Senin, 31 Agustus 2015

Hukum Mengemis dalam Islam


Oleh: Drs. H. Ahmad Yani  ||  Email: ayani_ku@yahoo.co.id
Setiap manusia tentu membutuhkan rizki berupa makanan, minuman, pakaian, tempat tinggal, kendaraan dan kebutuhan-kebutuhan hidup lainnya. Untuk itu, manusia harus mencari nafkah dengan berbagai usaha yang halal. Bagi seorang muslim, mencari rizki secara halal merupakan salah satu prinsip hidup yang sangat mendasar. Kita tentu menghendaki dalam upaya mencari rizki, banyak yang bisa kita peroleh, mudah mendapatkannya, dan halal status hukumnya.

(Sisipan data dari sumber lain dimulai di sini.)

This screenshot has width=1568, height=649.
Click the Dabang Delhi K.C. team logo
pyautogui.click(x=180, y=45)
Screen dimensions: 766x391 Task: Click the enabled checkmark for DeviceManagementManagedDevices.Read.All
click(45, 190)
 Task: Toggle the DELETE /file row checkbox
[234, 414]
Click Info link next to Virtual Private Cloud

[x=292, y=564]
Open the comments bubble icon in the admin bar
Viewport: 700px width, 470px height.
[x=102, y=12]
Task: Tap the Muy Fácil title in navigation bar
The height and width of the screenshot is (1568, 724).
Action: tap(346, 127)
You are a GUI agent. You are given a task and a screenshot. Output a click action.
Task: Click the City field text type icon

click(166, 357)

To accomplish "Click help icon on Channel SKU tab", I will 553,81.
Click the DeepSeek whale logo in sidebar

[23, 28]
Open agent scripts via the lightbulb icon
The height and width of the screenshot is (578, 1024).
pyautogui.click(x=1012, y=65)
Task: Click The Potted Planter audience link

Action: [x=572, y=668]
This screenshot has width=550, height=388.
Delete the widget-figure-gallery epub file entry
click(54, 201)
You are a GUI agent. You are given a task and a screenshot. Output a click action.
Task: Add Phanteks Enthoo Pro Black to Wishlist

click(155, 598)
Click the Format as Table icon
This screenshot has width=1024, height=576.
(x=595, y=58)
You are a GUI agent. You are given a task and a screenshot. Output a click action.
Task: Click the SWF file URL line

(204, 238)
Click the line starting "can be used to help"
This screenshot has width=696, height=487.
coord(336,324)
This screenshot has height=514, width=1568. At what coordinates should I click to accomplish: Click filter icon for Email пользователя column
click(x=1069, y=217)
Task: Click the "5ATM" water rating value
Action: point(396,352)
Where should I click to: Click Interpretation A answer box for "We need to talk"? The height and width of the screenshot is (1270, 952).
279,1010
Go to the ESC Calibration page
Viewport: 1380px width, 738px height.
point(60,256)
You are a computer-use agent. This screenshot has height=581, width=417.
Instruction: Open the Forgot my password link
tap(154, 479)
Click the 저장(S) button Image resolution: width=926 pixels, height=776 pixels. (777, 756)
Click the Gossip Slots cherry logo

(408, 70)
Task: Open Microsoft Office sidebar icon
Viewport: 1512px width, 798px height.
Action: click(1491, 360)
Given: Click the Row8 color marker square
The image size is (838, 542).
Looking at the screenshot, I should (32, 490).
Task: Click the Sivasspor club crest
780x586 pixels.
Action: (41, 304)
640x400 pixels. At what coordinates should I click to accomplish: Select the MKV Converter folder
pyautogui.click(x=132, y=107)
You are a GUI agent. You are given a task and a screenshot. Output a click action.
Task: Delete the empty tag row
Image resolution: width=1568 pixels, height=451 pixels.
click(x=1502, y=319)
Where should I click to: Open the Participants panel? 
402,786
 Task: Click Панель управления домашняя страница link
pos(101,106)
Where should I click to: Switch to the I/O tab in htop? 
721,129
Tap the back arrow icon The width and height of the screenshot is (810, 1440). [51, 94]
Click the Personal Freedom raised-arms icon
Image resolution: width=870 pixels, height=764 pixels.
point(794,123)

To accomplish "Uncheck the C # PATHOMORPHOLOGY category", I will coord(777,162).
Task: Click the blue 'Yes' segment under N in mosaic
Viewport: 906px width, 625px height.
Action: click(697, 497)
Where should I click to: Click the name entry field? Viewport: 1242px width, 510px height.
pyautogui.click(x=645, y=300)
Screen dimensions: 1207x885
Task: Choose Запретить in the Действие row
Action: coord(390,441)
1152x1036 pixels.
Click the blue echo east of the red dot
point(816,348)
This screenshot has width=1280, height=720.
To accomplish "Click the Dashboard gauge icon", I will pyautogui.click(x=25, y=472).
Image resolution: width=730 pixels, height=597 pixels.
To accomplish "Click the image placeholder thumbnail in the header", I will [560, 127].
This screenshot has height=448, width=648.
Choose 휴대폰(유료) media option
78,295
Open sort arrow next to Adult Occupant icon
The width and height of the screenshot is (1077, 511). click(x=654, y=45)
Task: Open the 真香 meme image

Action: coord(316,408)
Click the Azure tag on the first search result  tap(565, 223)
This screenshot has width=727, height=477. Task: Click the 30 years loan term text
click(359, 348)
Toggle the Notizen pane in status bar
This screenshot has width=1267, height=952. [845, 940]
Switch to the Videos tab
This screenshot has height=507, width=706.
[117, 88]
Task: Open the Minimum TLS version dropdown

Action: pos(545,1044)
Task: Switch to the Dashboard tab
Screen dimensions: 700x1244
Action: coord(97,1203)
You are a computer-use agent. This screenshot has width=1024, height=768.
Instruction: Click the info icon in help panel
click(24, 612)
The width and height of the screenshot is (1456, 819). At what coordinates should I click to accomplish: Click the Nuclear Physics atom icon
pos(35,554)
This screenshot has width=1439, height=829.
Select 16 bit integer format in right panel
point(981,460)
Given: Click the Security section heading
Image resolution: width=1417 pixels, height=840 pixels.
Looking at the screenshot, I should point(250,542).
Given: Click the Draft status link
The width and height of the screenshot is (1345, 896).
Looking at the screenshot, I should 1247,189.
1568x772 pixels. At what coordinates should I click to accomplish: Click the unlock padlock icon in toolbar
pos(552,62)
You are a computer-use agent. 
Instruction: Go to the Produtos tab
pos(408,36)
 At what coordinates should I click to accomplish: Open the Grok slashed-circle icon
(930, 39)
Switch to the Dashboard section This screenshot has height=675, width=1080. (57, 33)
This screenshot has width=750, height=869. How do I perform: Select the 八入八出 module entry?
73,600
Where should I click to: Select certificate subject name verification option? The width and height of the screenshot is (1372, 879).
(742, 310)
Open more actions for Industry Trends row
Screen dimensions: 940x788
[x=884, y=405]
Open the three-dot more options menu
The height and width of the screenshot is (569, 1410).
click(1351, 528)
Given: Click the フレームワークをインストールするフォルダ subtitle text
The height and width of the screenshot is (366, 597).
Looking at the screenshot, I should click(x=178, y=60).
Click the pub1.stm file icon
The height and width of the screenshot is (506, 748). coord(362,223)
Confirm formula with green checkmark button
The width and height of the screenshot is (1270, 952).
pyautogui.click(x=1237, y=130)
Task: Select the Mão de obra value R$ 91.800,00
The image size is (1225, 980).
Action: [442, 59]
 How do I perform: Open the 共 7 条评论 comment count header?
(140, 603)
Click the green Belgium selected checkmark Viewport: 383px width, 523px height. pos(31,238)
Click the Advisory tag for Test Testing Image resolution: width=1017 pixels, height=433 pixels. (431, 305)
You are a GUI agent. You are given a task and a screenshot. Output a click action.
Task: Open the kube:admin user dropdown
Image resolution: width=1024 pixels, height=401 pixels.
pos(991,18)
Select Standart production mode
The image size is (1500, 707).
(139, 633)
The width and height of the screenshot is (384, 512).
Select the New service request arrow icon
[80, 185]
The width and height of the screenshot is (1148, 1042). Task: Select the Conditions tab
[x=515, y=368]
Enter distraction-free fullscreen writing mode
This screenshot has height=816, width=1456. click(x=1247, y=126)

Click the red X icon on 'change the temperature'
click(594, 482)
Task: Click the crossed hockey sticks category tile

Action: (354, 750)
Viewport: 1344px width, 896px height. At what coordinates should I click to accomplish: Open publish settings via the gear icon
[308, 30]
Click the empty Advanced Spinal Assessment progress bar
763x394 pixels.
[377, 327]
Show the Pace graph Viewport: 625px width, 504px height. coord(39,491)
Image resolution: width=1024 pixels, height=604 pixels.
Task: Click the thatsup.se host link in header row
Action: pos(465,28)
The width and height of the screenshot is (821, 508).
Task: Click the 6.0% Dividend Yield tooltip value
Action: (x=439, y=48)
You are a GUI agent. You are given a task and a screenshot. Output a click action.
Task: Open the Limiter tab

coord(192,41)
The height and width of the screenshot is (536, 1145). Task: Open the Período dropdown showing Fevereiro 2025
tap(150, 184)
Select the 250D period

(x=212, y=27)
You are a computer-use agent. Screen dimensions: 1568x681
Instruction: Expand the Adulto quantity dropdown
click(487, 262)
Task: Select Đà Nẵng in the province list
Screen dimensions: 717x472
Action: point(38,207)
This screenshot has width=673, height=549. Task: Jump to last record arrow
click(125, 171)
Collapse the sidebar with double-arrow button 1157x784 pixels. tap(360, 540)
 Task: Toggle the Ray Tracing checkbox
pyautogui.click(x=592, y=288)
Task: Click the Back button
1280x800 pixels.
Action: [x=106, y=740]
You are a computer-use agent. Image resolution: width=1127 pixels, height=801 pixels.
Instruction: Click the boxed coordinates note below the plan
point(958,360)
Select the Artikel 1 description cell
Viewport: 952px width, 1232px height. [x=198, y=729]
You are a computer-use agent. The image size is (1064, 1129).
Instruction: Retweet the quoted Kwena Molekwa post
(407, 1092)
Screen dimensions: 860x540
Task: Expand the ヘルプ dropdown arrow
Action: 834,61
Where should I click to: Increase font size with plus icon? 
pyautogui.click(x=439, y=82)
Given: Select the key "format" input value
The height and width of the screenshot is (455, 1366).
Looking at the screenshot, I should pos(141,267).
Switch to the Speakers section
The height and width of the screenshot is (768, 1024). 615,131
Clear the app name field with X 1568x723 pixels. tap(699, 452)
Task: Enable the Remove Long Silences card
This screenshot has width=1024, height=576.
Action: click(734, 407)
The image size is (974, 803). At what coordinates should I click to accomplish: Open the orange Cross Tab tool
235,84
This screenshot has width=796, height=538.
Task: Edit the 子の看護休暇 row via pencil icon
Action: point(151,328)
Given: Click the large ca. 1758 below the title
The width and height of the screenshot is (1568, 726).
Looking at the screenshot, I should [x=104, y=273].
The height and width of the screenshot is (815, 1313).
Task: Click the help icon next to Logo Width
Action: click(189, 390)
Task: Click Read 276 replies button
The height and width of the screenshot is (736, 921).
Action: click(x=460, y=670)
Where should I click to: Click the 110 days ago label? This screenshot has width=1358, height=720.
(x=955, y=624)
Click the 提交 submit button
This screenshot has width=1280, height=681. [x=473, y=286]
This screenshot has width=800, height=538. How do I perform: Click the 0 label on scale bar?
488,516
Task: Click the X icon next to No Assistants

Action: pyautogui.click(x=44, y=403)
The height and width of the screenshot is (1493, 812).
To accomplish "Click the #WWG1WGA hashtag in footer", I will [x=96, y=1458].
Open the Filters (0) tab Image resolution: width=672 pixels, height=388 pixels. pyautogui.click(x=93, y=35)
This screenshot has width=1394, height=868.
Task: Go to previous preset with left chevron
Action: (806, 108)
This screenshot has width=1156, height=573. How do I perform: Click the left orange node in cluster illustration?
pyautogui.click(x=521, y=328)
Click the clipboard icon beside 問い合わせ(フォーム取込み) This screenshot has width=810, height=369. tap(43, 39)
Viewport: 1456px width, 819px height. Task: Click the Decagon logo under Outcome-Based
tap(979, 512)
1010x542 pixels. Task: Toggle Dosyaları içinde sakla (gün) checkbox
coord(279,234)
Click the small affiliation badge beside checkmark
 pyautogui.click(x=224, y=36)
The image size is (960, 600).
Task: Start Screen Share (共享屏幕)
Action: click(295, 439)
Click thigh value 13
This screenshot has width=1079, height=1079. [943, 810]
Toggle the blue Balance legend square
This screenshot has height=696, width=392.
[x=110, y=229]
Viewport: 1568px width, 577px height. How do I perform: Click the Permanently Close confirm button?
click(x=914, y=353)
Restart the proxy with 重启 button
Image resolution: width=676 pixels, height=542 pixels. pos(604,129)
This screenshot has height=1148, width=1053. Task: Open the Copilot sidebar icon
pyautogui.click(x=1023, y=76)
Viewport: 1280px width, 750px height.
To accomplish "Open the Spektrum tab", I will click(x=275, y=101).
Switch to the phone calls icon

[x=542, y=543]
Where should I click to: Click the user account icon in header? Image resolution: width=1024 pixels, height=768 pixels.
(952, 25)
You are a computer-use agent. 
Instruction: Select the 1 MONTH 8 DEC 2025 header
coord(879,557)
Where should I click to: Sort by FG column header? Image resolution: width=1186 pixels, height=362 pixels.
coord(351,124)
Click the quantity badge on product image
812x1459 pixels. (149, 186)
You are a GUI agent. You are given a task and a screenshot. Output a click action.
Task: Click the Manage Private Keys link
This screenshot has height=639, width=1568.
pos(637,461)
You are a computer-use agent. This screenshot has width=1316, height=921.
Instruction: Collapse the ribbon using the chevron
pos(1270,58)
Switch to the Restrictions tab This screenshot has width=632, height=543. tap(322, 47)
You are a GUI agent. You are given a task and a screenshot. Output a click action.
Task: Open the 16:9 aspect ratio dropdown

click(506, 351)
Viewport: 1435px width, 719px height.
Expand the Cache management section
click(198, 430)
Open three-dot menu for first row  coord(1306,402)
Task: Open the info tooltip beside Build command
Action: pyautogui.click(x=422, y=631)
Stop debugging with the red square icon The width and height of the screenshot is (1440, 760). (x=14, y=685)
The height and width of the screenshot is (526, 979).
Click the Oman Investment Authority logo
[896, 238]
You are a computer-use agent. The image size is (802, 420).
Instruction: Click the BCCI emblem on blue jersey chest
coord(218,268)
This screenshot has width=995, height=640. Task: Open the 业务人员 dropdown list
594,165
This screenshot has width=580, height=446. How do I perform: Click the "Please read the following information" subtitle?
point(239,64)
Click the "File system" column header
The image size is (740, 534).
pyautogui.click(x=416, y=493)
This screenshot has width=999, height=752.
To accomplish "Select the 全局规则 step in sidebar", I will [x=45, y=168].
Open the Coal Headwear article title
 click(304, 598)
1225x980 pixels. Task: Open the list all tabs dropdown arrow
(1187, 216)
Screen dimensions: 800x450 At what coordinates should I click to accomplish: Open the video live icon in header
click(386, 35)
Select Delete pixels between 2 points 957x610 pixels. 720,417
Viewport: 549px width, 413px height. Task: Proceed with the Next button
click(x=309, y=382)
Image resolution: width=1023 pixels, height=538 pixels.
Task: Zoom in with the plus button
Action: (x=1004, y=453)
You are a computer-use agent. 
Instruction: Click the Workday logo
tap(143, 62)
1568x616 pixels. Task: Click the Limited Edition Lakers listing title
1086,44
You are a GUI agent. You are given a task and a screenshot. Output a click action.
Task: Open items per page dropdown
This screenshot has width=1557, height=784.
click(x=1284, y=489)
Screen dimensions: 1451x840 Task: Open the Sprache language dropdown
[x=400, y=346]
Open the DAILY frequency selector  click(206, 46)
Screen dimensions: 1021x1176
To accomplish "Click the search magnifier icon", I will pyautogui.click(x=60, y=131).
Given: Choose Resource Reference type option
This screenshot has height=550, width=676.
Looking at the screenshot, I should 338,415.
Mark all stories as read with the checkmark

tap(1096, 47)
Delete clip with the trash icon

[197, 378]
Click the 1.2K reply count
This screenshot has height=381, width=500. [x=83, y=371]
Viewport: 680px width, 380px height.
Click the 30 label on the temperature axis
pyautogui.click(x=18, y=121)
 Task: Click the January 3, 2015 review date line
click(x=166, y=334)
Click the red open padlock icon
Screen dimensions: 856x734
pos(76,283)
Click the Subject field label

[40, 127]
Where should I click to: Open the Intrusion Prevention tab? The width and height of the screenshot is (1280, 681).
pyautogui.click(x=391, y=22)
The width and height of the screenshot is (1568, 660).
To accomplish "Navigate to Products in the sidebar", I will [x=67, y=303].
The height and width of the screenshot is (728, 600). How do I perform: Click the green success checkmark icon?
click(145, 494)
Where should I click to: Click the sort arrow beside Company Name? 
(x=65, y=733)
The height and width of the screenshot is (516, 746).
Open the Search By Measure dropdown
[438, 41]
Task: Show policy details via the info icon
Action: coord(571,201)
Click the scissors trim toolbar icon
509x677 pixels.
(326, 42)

Namun seandainya sedikit yang kita dapat dan susah pula mendapatkannya, selama status hukumnya halal, maka hal itu jauh lebih baik daripada mudah mendapatkannya, banyak perolehannya, namun status hukumnya tidak halal. Yang lebih tragis lagi adalah bila seseorang mencari nafkah dengan susah payah, sedikit mendapatkannya, status hukumnya juga tidak halal, bahkan resikonya sangat berat. Inilah sekarang yang banyak terjadi. Kita dapati di masyarakat kita ada orang yang mencuri sandal atau sepatu di masjid, mencopet di bus kota, dan sebagainya. Korban penganiayaan dari masyarakat sudah banyak yang berjatuhan akibat pencurian semacam itu.
Dalam satu hadits, Rasulullah saw menyebutkan tentang kecintaan Allah swt kepada orang yang mencari rizki secara halal meskipun ia bersusah payah dalam mendapatkannya, beliau bersabda:
ِإنَّ للهَ تَعَالىَ يُحِبُّ أَنْ يَرَى تَعِبًا فىِ طَلَبِ الْحَلاَلِ
Sesungguhnya Allah cinta (senang) melihat hamba-Nya lelah dalam mencari yang halal.” (HR. Ad Dailami).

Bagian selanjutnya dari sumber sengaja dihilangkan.